Mean-Field Sampling for Cooperative Multi-Agent Reinforcement Learning

Anand, Emile, Karmarkar, Ishani, Qu, Guannan

arXiv.org Artificial Intelligence 

Reinforcement Learning (RL) has become a popular learning framework to solve sequential decision making problems in unknown environments, and has achieved tremendous success in a wide array of domains such as playing the game of Go (Silver et al., 2016), robotic control (Kober et al., 2013), and autonomous driving (Kiran et al., 2022; Lin et al., 2023). A critical feature of most real-world systems is their uncertain nature, and consequently RL has emerged as a powerful tool for learning optimal policies for multi-agent systems to operate in unknown environments (Kim & Giannakis, 2017; Zhang et al., 2021; Lin et al., 2024; Anand & Qu, 2024).

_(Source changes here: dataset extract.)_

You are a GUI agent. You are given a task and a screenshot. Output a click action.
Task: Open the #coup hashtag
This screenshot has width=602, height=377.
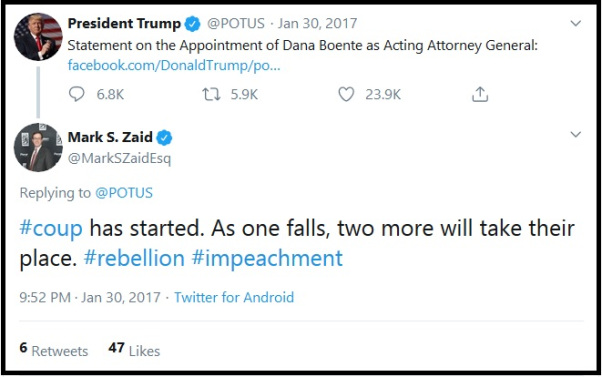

While the early literature on RL predominantly focused on the single-agent setting, multi-agent reinforcement learning (MARL) has also recently achieved impressive successes in a broad range of areas, such as coordination of robotic swarms (Preiss et al., 2017), self-driving vehicles (DeWeese & Qu, 2024), real-time bidding (Jin et al., 2018), ride-sharing (Li et al., 2019), and stochastic games (Jin et al., 2020). Despite growing interest in multi-agent RL (MARL), extending RL to multi-agent settings poses significant computational challenges due to the curse of dimensionality (Sayin et al., 2021). Even if the individual agents' state or action spaces are small, the global state space or action space can take values from a set with size that is exponentially large as a function of the number of agents.